PHOENIX - Gianina Allen has always dreamed of becoming a nurse. So, she was ecstatic when she received a letter from Northern Arizona University congratulating her on her successful admission to take classes.
 
“I'm going to text all my friends, I'm going to call all my parents up, I'm going to take them out to dinner, we're going to celebrate, right?” Allen said.
 
Allen applied through an education district called Maricopa Community Colleges, which encompasses 10 different schools. The nursing program she wanted is a dual enrollment program that partners with other schools like Northern Arizona.

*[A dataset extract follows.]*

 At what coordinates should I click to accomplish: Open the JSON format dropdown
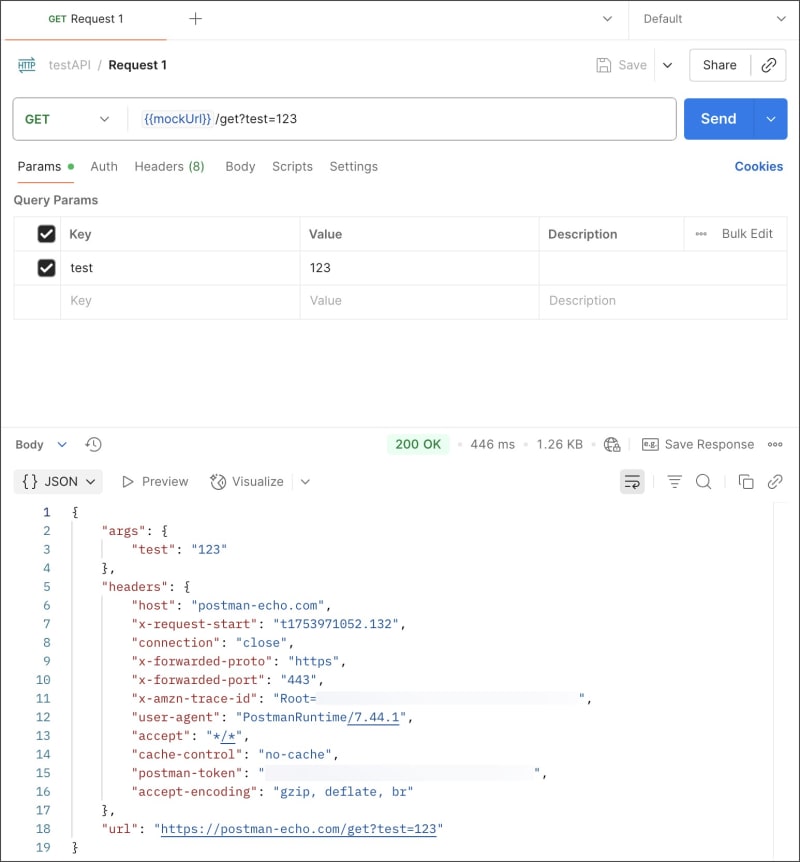(x=58, y=482)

Allen said starting the program put her one step closer to supporting her family with a career.
 
“You know I saw the light at the end of the tunnel as far as my finances went,” Allen explained.
 
However, just two weeks after getting the acceptance letter, Allen found out that she really wasn’t admitted into the nursing program. In reality, she’d actually been placed on an alternate list in case any spots opened up.
 
“It was very devastating,” Allen told 3 On Your Side.
 
Turns out the letter Allen received from NAU was a general letter welcoming her to the school. However, the letter meant nothing because the nursing program under Maricopa Community Colleges was full and she’d have to wait six more months to take those classes at NAU.
 
“You know, I got this letter saying congratulations you've been admitted. Anyone else would think, you know, they've been admitted,” Allen said.
 
Allen said the acceptance process is confusing and needs to be revamped so other students are not confused like she was.
 
“Being told that, this is going to set my life back at least six months," Allen said. "It's really hard and I know we're going to struggle just a little longer, but I know we'll make it through.”
 
The bottom line here is you can't start one school if the other one is full and isn’t allowing you to start. Apparently, you have to take the classes at the same time. The school district says it’s trying to ensure all students understand that from the beginning.